A Conspiracy Look

      Finally, summer fatigue is past us (at least for me.) We can now go back to frequent content by me (with a relaxed definition of frequent.) It is amazing how the release of new magic cards can make someone want to play magic less. Do you think WotC is on this? They really should be. Or is this just a me thing?

      Regardless, someone was asking questions on our discord about conspiracies and I thought it would be a good topic to focus on. (I could link you the discord, but if you do want to go there, you can find the link on the website somewhere.) Conspiracies were a long time ago, around the time that our cube was first created, and many current players have no experience with them. We got a chance to test them when they were fresh and new. Long before our cube was a modular cube. The reason we do not play with them now is not because we do not like them, but because they were to be in their own module and the module got stuck in development and never moved forward. As we have finally been catching up on module additions, we just finalized Allies, Oaths & Walkers, and Snow, with Graveaggro close behind, we are focusing on the two unmodules and the Conspiracy module to be added. This is the perfect time to do a quick overview and discuss what are some of the truths that players say about them and what are some of the heavily hyperbolized statements players say about them (and all in a relaxed conversational format, I don’t know why…)

      First, let us address the biggest statement of all: Conspiracies are better than power nine or Sol Ring. Well, some are, but most are not. We have specific offenders in this category. Advantageous Proclamation, Back Up Plan, Hymn of the Wilds, Power Play, and Sovereign’s Realm. That’s it. Why these cards? Because they always net you an advantage. A conspiracy like Iterative Analysis might be extremely powerful as it adds draw a card to any spell, but few spells become more powerful than Ancestral Recall or Sol Ring when that text is added. Is Preordain better than Ancestral Recall if it draws two? Definitely not. Instant speed and an extra card are much better than Scry 2. Is Conterspell better than Sol Ring if it draws a card? Again, definitely not. I am sure there are examples of a few cards that get better with draw a card, but then players still have to get the combo and draw the cards in those games. The five aforementioned conspiracies are always in effect.

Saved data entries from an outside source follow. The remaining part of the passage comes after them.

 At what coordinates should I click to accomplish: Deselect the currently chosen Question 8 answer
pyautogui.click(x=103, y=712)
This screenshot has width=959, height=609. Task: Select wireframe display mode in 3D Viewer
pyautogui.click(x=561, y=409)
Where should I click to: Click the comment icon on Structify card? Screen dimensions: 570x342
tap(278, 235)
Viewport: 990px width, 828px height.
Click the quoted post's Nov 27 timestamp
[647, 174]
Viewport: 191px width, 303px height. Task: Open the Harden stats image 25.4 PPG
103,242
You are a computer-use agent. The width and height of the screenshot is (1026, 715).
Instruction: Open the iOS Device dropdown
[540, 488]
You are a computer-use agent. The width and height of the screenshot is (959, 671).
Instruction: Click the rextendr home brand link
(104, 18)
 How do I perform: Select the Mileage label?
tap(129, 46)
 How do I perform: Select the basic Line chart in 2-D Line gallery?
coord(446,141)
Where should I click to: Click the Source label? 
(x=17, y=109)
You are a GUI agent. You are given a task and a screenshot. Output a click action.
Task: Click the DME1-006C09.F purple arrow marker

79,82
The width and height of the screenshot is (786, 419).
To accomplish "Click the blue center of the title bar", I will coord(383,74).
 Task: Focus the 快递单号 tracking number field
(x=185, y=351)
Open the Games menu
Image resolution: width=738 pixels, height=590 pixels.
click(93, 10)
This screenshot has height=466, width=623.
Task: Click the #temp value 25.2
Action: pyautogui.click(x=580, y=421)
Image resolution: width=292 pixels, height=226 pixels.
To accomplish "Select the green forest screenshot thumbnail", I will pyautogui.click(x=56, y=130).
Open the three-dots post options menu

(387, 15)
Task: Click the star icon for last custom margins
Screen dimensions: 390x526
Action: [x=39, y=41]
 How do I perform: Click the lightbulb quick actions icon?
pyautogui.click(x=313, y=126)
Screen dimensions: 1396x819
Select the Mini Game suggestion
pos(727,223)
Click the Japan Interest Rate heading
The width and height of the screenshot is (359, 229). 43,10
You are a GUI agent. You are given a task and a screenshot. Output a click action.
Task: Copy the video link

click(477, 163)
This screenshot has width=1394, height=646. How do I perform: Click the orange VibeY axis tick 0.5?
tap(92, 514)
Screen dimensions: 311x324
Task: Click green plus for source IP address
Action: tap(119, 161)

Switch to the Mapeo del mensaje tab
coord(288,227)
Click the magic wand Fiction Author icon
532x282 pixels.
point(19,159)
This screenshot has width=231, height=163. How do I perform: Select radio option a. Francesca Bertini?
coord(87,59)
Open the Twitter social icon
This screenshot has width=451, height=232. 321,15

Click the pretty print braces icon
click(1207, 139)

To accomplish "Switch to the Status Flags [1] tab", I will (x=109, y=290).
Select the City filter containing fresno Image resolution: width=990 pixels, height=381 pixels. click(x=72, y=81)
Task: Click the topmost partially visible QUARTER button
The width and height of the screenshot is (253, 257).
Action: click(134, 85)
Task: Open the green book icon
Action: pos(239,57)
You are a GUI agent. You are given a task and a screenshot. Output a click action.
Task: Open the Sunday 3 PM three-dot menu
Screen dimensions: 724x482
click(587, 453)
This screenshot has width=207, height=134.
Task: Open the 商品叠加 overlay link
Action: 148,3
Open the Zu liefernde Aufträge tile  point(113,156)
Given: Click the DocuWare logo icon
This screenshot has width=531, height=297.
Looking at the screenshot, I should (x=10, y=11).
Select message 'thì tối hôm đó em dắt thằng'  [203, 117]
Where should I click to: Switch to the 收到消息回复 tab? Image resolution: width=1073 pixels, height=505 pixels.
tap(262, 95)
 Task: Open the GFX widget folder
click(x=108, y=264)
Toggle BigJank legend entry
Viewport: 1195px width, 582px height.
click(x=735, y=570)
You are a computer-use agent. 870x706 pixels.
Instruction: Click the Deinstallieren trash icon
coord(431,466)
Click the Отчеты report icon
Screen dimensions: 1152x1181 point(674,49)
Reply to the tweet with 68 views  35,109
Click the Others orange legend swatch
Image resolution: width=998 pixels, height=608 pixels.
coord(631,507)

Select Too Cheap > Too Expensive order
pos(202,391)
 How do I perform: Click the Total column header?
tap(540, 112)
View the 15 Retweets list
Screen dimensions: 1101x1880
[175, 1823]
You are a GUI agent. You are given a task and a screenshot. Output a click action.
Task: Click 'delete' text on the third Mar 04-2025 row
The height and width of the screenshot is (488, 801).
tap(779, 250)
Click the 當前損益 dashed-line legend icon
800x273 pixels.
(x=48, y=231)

      Power Play is the best aggro card ever printed. Sovereign’s Realm makes it so you never flood and always have extra options to play with. It seems like it makes you play bad cards, but you can always exile those cards for lands unless they are useful. This makes them into strictly better basic lands, like basic land split cards. Advantageous Proclamation removes the chance of a player drawing his worse three cards out of the twenty -three and increases the odds of finding combos every game. Hymn of the Wilds barely has a draw back when cubes are filled with powerful permanents and 187 creatures that act like instants and sorceries which can now be more cheaply cast. Back Up Plan’s effect can be calculated easily. If you mulligan 30% of seven card hands, with Back Up Plan, you only mulligan ~9% of the time. Not to mention it allows a choice of a stronger seven card hand every time. This is an incredibly powerful effect. We could argue about which one is the best (the first two or the last one; probably Back Up Plan) but it does not really matter. If there are the power nine, these are the absolute five. The most powerful black boarder non-ante cards ever printed. (Have you read Contract from Below? There will never be a better card.)

      The main problem with the absolute five is that they do not feel as oppressive as they are when players are playing with them. They are just an emblem that say increase your win rate by 5%, 10%, or whatever it may realistically be, without ever having to draw a specific card or be able to utilize a card effectively. This significant effect caused cube designers to move away from conspiracies a long time ago. But the reality is that other conspiracies outside the absolute five can offer good gameplay if that is what you are after.

      Second statement: Conspiracies are busted because you never need to draw them and they are a free include in your deck. This is false. For the absolute five, yes, this does factor into why they are busted, but for the other ones, this just simply is not true. Any hidden agenda card requires you to actually draw the card that you named with the effect being quite mediocre most of the time. Most cubes do not care if you have an Incendiary Dissent Sure, it adds a little power to a creature, but nothing significant. While the effect of it not counting as a spot in your deck does raise the pick order slightly, I would draft a dual land much earlier than an Incendiary Dissent for this exact reason and that is not a draft pattern anyone has a problem with.

      With some conspiracies designers actually have to be worried that they are too weak. Conspiracies such as Incendiary Dissent can be irrelevant in most games. At that point, there is a significant amount of added complexity to a draft, for insignificant gains. I would be more worried of including the ones that are too weak than including the ones that are too strong if the absolute five have already been avoided.

      Last statement (mostly because I’ve already written a lot and this was supposed to be quick; I also still need to edit the latest podcast episode which I made a reference of this article and it’s getting late:) Writing down stuff is incredibly annoying. This is the truest statement of all. If your cube requires me to write names of cards, I do not want to play. Does that mean you should avoid hidden agenda? No, it means you have to be more creative. Have a subset of cards that you can name with the hidden agenda cards that are sleeved in clear sleeves. Then, players can just grab the clear sleeved copies and place them on top of their hidden agendas when they play. Easy, elegant, and adds a design depth by forcing drafters only certain cards to combo with. This is an area of design that is infrequently this open and being able to push players in certain directions so freely is not a luxury usually seen in non-proxied cube. This is the exact solution we are working on with our upcoming conspiracy module. I do not know if it will be the solution we settle on, but I am hopeful that it will work out great.

      If you are a designer that wants to try conspiracies because you were not around the time where they were common place, you definitely should. Avoid the absolute five, narrow down the left over that are still too powerful or too weak for your environment, and start testing with the rest while leveraging the hidden agenda ones for cool combos. Do not be afraid to cut them if you find they do not produce the desire you wanted. It is better to try and cut than to try and force it. And, again, do not make anyone write anything down!